The countryside of Pakistan’s southeastern province of Sindh is dotted with little villages. Walking into one of them, a historically-conscious American traveler could think that s/he is traveling back in time. Several score families live in each village. The houses are walled with mud brick and roofed with thatch. There are few cattle. Water comes from village hand-pumps, often very old. There are no paved roads.
The villagers live from farming of a very traditional kind. There are two crops a year: wheat planted in the late Fall and harvested in the Spring; and cotton planted in the late spring and harvested in the Fall. The wheat crop feeds the family for a year; the cotton pays for everything else. From early in life, the children help with the work.
The country’s farm system has existed for centuries, long before Pakistan either lost or regained its independence. It looks a lot like post-Civil War sharecropping in the American South. Landlords own vast tracts of farmland. In 2013, an NGO reported that almost two-thirds (64 percent) of Pakistan’s farmland belonged to just 5 percent of the population. In contrast, just over half of the rural population owns no land whatsoever. Well, not many American autoworkers own a car plant. The answer to such a smart-alec remark comes in the nature of the land tenure system and the farming methods employed.
The actual farm work is done by tenants on small plots of land. The landlord loans the tenant the money to buy seed and fertilizer. The tenant plants, raises, harvests, and sells the crop. The landlord gets most of the harvest. Much of that is sold for export. Out of the meager share that the tenant receives, he pays part of it to the landlord for the loan.

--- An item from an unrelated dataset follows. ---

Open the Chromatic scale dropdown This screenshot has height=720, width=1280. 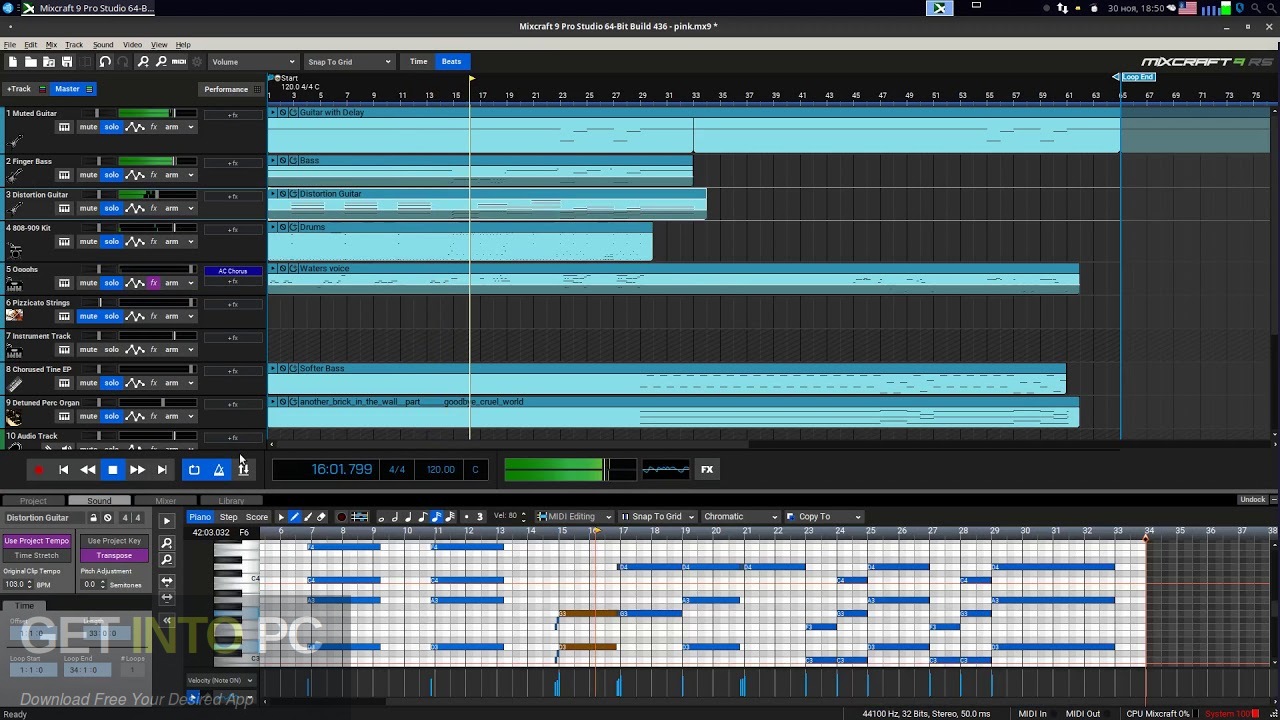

When the harvest is good, villagers can afford the debt payment and more. They buy motorbikes, televisions, and refrigerators in addition to the basic requirements of vegetables and medicines. When the harvest is bad, the tenant can’t repay the debt. It gets carried over by the landlord. Over the past few years, harvests have varied to an unusual degree.
The tenants are stuck in the debt system, but their children are not. Growing numbers have departed for cities. They hope to find other kinds of work. The departures alarm the landlords, who are accustomed to having a ready supply.
Cultural representations of this world don’t often make it to Western audiences. The movie “The Home and the World” (dir. Satyajit Ray, 1984) is set in Bengal and is about something else, but it offers glimpses of a ruthless land-manager and his thugs. Aravind Adiga, The White Tiger (2008) again is about India, but it leads off with a vivid description of the many abuses heaped on tenant farmers and landless laborers by the landlords. One of the story arcs in the British television series “Traffik” (1989) follows a Pakistani farmer who can only survive by planting opium poppies.
“Reading by analogy” (HA, eez pun, yes?), one could read William Faulkner, The Hamlet (1940) or James Agee and Walker Evans, Let Us Now Praise Famous Men (1941).
 See: Give Me Land, Lots Of Land: Only 5% Of Pakistanis Own Two-Thirds of Farmlands; One-Half Of Farmers Are Landless (ibtimes.com)
 Christina Goldbaum and Zia ur-Rehman, “Floods Aggravate the Plight of Pakistan’s Farmworkers,” NYT, 2 October 2022.
 The movie version (dir. Rahmin Barani, 2021) blows by this part of the book.